Frequently Asked Questions
- What is storm water pollution?
- Is storm water treated at UCLA before it flows to the ocean?
- What is the difference between the storm drain and the sewer system?
- What are the effects of storm water pollution?
- What can I do to stop storm water pollution?
Storm water pollution occurs when rain water runs over impervious surfaces like parking lots, streets, and sidewalks. The rain water picks up and concentrates pollutants like dirt, leaves, trash, grease, motor oil, soap and pesticides, which then flows into storm water drains and out to the ocean. Storm water pollution can also occur when liquid or solid debris accidently enter or is deliberately dumped into storm drains.
No. Storm water from UCLA flows directly to the Santa Monica Bay untreated.

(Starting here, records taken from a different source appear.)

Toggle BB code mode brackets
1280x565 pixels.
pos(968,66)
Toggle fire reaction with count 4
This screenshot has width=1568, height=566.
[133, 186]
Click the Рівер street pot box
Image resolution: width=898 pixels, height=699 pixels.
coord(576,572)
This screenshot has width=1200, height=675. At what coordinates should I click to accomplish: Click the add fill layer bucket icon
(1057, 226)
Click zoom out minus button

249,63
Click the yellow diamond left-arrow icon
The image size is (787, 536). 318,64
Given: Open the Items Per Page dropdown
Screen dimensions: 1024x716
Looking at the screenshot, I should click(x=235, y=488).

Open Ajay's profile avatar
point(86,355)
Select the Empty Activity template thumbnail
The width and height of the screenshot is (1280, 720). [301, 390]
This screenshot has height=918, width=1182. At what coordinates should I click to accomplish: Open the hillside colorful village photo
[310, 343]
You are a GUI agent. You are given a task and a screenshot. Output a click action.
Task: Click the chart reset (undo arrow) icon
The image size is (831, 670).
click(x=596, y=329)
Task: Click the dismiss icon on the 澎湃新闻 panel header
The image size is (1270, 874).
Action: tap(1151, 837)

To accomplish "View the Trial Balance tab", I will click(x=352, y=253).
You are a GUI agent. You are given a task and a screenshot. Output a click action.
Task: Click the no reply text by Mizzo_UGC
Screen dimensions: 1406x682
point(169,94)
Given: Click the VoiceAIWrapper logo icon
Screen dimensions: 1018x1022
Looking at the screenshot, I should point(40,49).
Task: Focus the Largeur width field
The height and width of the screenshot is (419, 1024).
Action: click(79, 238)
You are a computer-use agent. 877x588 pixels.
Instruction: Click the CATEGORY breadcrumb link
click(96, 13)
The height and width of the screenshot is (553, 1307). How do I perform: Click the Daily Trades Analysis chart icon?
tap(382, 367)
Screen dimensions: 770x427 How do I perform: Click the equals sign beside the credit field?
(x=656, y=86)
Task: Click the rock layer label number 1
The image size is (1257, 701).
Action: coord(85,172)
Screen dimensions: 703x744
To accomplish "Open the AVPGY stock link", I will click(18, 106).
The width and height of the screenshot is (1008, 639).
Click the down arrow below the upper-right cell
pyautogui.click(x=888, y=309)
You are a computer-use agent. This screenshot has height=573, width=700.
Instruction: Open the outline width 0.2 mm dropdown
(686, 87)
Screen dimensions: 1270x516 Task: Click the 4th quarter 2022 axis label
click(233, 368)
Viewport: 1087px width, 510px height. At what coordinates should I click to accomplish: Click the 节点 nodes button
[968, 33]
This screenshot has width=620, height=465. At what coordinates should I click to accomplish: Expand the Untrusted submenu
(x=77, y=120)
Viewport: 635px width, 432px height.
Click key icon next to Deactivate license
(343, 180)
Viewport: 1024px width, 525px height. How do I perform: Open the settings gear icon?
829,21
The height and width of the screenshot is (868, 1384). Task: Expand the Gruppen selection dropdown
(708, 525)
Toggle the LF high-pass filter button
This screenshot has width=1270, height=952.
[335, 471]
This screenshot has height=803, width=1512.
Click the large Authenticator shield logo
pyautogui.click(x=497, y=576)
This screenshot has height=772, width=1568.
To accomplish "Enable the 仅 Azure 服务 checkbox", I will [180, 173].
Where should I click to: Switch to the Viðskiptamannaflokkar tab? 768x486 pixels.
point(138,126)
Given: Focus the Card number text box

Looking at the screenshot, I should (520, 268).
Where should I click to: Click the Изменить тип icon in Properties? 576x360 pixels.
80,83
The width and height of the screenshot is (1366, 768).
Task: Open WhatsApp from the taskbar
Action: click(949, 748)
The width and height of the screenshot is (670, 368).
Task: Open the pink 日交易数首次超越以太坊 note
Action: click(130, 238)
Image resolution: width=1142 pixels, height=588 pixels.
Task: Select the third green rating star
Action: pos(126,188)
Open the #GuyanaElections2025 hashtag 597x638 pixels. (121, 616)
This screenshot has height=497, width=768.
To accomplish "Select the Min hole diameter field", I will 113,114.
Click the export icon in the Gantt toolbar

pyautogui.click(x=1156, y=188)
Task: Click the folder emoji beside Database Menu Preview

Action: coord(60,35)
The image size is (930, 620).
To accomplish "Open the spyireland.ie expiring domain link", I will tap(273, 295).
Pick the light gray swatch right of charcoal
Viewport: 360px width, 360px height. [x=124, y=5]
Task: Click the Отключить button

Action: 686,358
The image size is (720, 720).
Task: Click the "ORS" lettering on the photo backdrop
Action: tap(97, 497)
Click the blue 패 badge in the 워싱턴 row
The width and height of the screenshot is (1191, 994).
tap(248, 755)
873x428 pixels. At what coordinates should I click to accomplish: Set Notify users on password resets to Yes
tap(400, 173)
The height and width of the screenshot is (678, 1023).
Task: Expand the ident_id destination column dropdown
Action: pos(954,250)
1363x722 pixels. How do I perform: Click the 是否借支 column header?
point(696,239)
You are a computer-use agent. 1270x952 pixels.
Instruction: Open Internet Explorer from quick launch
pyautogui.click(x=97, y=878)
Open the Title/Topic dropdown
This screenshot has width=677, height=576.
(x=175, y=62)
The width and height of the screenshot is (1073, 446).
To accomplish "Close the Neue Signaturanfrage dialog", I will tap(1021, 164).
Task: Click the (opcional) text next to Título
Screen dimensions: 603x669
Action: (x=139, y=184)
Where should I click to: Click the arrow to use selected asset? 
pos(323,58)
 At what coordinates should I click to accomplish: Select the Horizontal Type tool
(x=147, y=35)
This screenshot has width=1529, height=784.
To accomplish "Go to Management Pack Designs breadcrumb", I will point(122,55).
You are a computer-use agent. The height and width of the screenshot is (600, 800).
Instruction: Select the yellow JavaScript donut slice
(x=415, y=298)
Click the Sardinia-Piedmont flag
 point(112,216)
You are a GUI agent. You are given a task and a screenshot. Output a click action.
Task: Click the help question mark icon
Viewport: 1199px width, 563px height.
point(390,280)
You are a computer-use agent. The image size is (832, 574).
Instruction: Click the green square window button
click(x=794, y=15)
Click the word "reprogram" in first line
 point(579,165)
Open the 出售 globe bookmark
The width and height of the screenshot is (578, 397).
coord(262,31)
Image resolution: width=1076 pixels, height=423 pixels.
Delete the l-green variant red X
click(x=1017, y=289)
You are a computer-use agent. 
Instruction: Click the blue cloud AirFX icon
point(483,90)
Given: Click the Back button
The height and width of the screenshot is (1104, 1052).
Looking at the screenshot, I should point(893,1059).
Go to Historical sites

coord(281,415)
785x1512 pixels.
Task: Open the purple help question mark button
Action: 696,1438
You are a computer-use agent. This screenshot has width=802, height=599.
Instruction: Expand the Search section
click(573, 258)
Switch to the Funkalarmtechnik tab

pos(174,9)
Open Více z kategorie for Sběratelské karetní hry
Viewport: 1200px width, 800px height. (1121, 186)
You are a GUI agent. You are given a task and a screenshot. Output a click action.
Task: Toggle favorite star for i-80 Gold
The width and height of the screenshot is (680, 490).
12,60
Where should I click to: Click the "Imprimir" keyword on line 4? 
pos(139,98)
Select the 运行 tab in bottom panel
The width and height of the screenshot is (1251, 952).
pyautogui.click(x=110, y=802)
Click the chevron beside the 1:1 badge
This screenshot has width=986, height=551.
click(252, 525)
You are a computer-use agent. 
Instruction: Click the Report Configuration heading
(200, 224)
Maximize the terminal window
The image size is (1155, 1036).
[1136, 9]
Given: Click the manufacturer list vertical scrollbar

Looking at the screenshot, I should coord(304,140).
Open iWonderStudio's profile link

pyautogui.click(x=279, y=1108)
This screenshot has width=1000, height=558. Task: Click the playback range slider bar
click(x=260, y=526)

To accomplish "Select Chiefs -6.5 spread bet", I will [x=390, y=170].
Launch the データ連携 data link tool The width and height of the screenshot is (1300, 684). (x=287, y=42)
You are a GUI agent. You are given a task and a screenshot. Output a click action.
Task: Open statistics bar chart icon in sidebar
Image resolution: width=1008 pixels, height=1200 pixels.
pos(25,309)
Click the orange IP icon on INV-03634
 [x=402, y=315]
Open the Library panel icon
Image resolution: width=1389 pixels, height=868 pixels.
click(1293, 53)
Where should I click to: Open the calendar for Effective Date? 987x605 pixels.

Storm drain systems are designed to prevent flooding. UCLA’s storm drains carry water from rain, sprinklers, and outdoor washing activities directly to the Santa Monica Bay. Water collected by the storm drain system is not treated before reaching the ocean.
Sewer systems are designed to collect and dispose of domestic water. UCLA’s sanitary sewer system carries water from campus sinks, toilets, and showers to the Hyperion Treatment Plant in El Segundo for treatment and release into the Santa Monica Bay.
Polluted storm water can kill fish and other wildlife, destroy ecosystems, and harm our health when we swim or fish in Ballona Creek and the Santa Monica Bay.
We can each do our part in preventing storm water pollution:
- Place trash securely in trash cans to prevent it from ending up in the street or storm drain.
- Do not pour or throw liquid or solids into the streets or storm drains.
- Report non-storm water discharge, overflowing or leaking trash cans, and garbage or other debris in or near a catch basin.
- Clean up outdoor spills with dry methods (e.g. sweeping), instead of hosing the spill into a storm drain.